Operation Wedge
Something the CIA left in the trash

 

 

 

Hope is a great falsifier -- Baltasar Gracian

The long and the short of it

Operation History

 
On July 3rd 1989 there was a secret meeting at the Czechoslovak Ministry of Interior that ordered:

to recruit anywhere from 500 to 50 thousand people [preferably from the workers' level - i.e., those of communist background] to file petitions ...  and to organize 'opposition' inside independent groups....

[Editor's note: The Czech nation could never rise up against the communists by itself. A revolution was next to impossible for ordinary people to start.
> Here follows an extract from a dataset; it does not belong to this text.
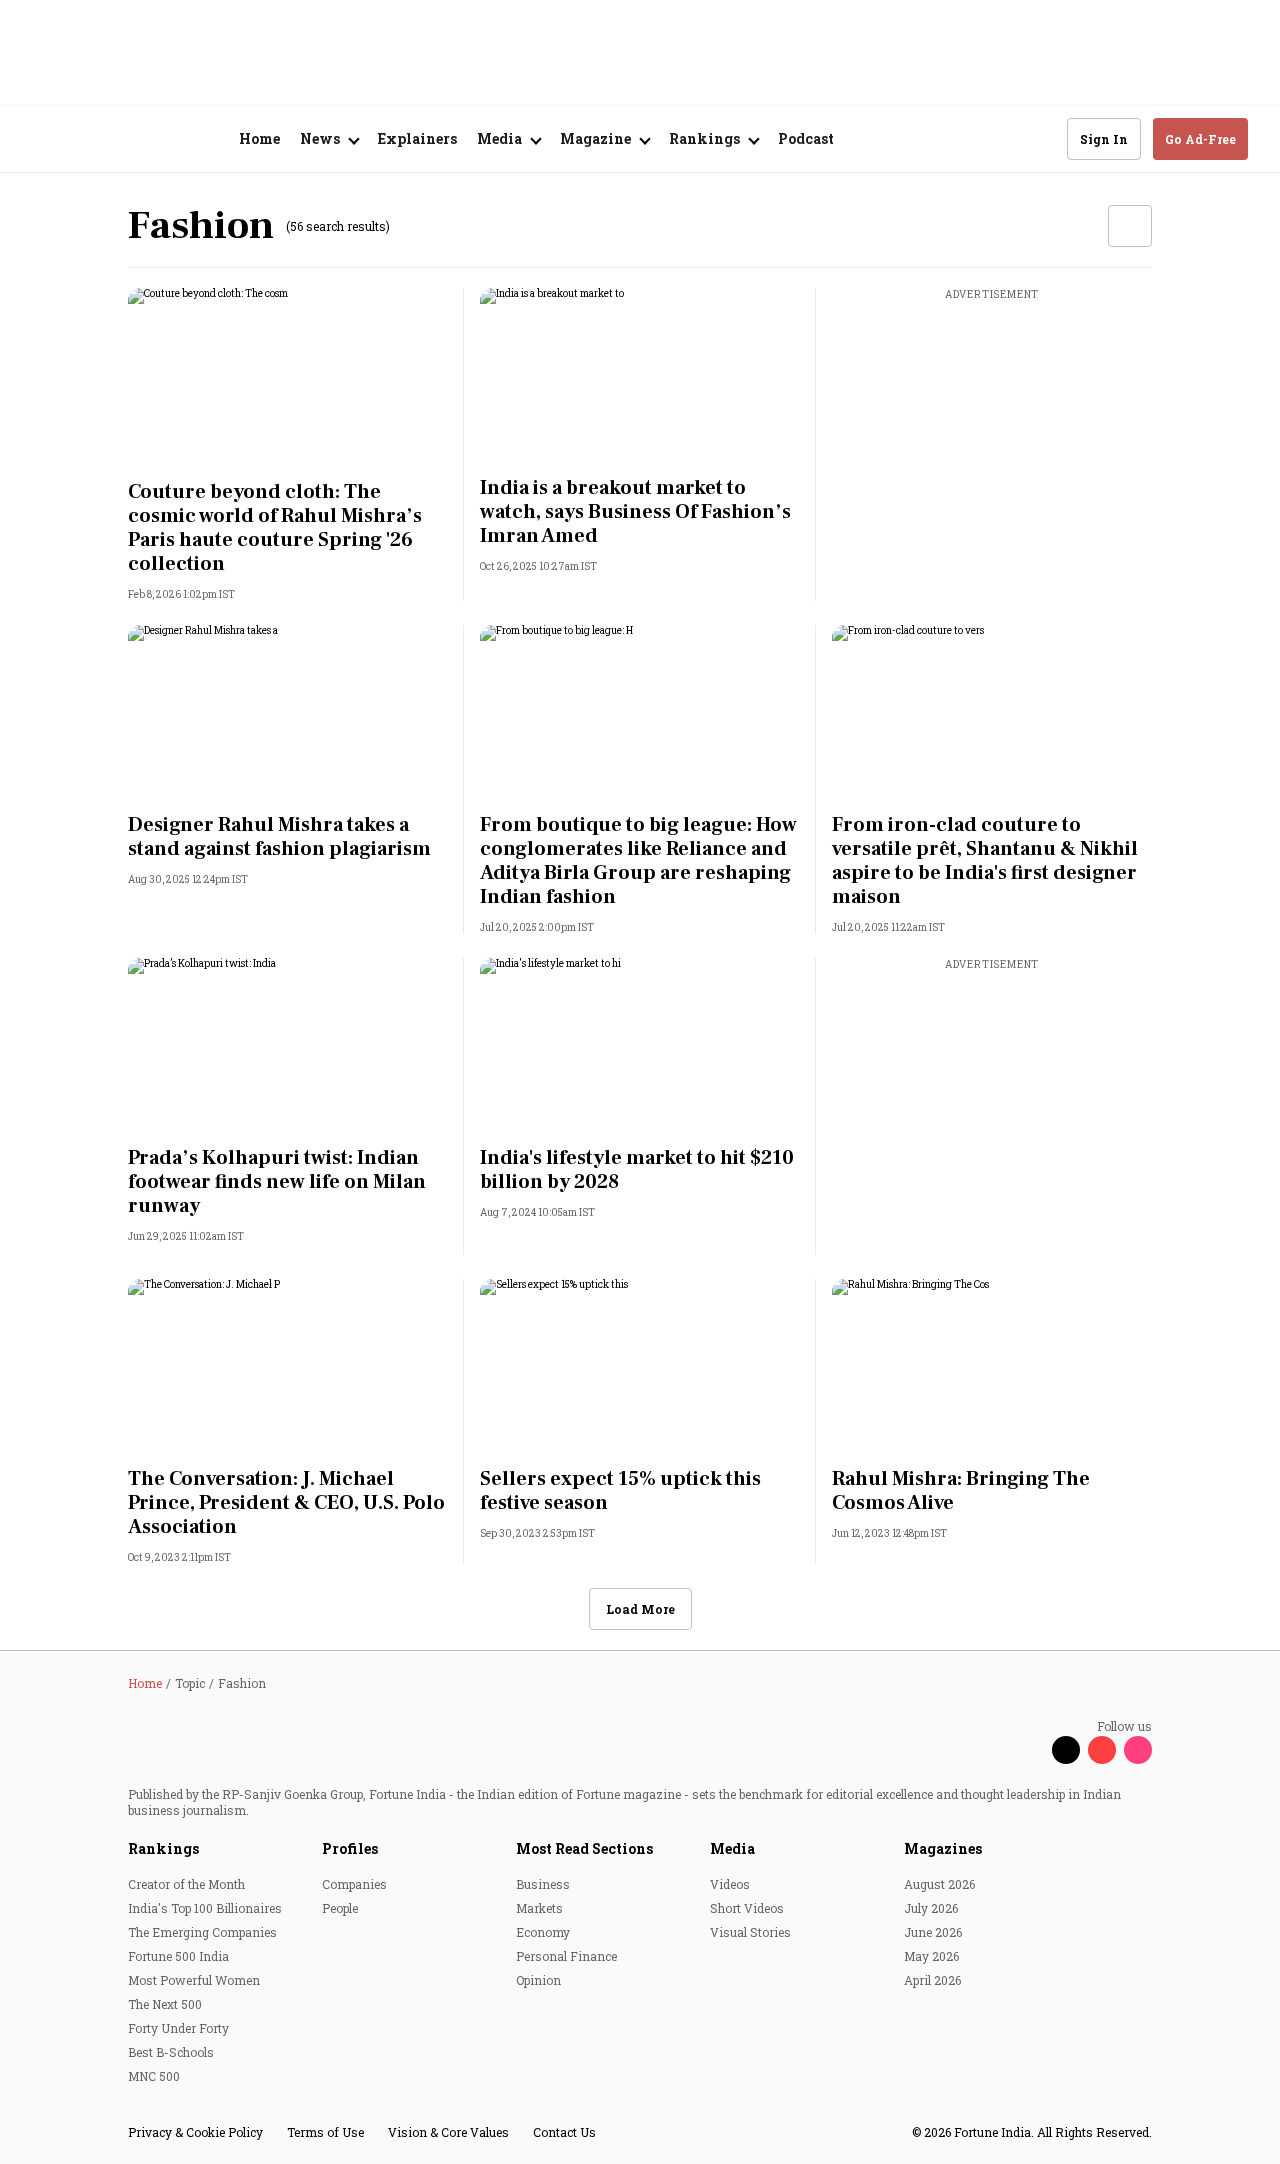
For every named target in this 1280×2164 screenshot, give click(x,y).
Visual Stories (750, 1932)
These petitions had to be done so the Perestroika could begin in Czechoslovakia.  Ordinary people back then had no interest or will to start any kind of revolt against the communist regime. They are not even capable of this now, under a looser system of control.]
 
 
07-24-1989 
Another secret meeting at the FMI of Czechoslovakia:
 
1) It ordered the coordination of all operations [regarding the Velvet Revolution] with the Fifth Directorate of the KGB. [According to Petr Cibulka, this directorate was responsible for the "dissidents"].
 
2) It also ordered a cutoff of all communications between the "uncontrolled" remaining anti-communist opposition and any foreign entity or organization. 

As a KGB defector predicted

Former KGB Major Anatoliy Golitysn wrote in 1984, anticipating the transformation of Eastern Europe: "If 'liberalization' is successful and accepted in the West as genuine, it may well be followed by the apparent withdrawal of one or more communist countries from the Warsaw Pact to serve as a model of a 'neutral' socialist state for the whole of Europe to follow. Some 'dissidents' are already speaking in these terms."
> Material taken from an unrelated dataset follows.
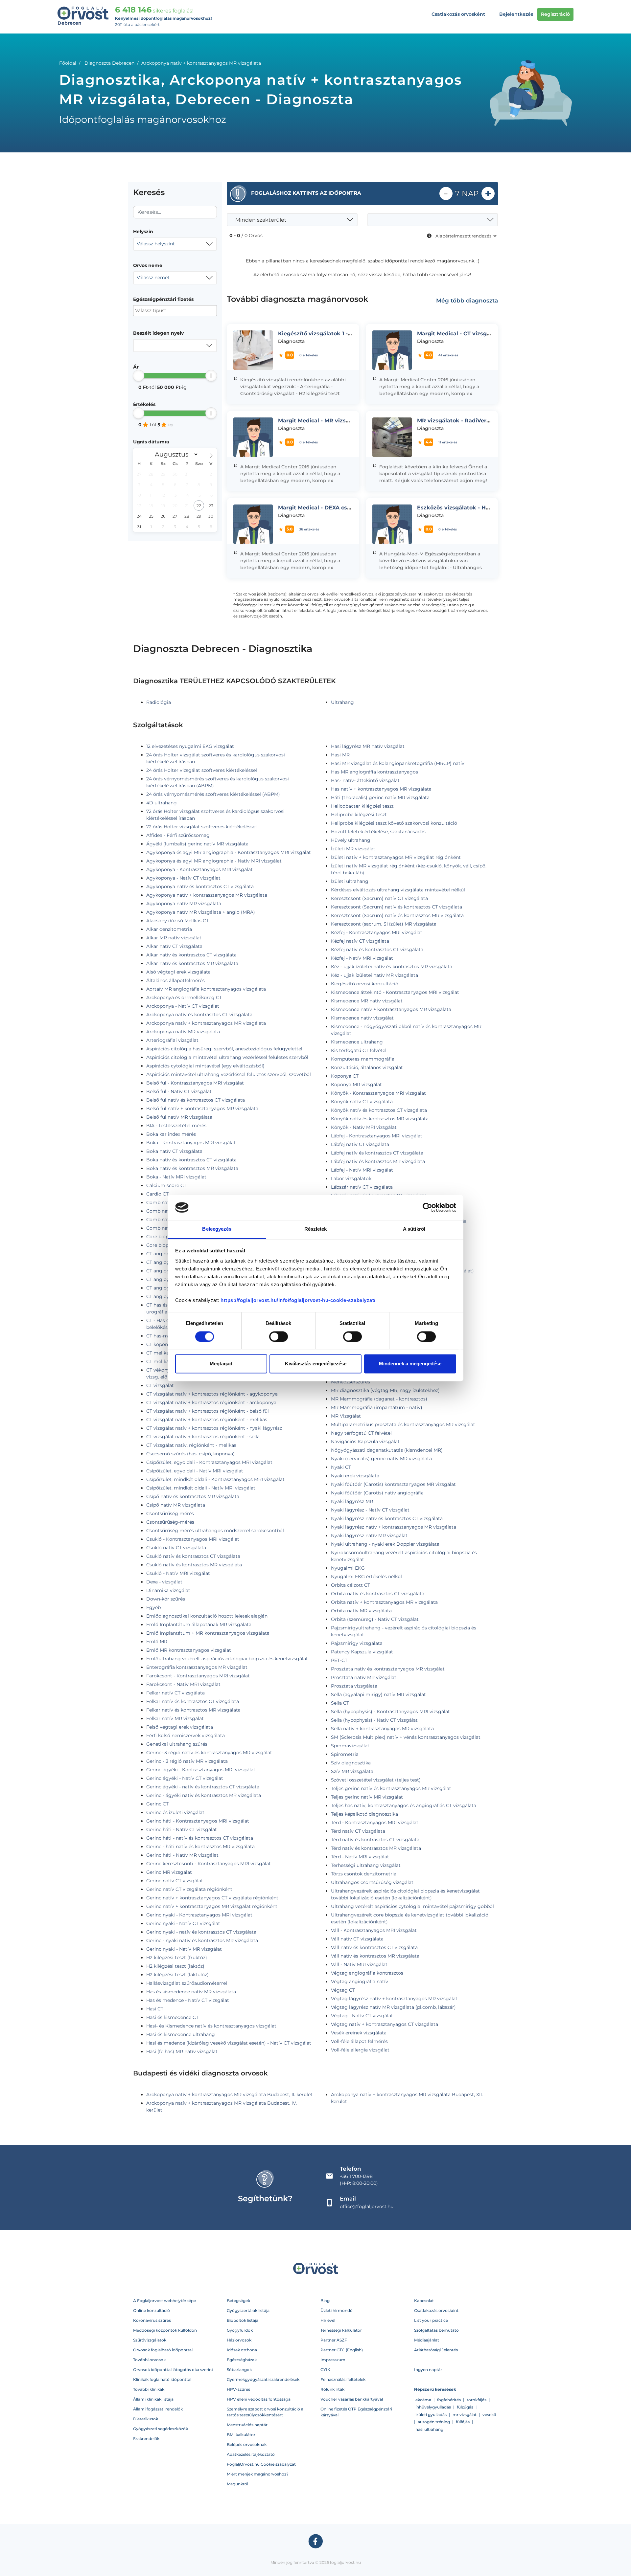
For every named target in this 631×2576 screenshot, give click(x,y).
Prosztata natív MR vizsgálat (363, 1677)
Golitsyn later explained, "It is through flexible maneuvers such as these that the ruling communist parties, in contrast with the damaging rigidities of their performances during the Stalinist period, will provide the international communist movement with ... strategic backing...." 

 
Additional notes from Jan Malina
 
According to Petr Cibulka, true dissidents were locked up on trumped up charges [the police had no reason to arrest Petr in 1989] so that Civic Forum wouldn't have a problem in the leadership during the first days of the "revolution".
 
Because of this, Havel & Company. had no problem assuming the leadership of Civic Forum while Petr and others were never let inside the leading circles. 
 
Petr in his book describes how he was allowed to speak only once in front of the people. This happened in Prague, and from that time on Civic Forum's leadership wouldn't let him anywhere near a microphone.
 
In his book there are pictures of old commie agents around Petr. These agents were pretending to be friends but in reality they were keeping an eye on Petr.
 
Readers are encouraged to consult Miroslav Dolejsi's analysis of the "Velvet Revolution." Consider a few of his points:
 
  1. There was an independent student investigation of police brutality during the November 17th 1989 demonstrations in Prague.
  2. Havel never published this investigation's report, and neither did anyone else.
  3. Dolejsi points out that the leadership of Civic Forum consisted mainly in people who were tied to the "former" communist regime; for example, Petr Pithart whose father used to be Czechoslovak communist ambassador to France until 1968.
  4. Also there are more names, including Klaus, Dienstbier and also the most significant point of all: Havel let a known communist agent and a member of the communist party, Calfa, to be part of Havel's Civic Forum and his new government.
  5. Calfa was later forced out but it was significant back then that Havel, supposedly anti-communist, let this known commie inside the government Havel himself was forming.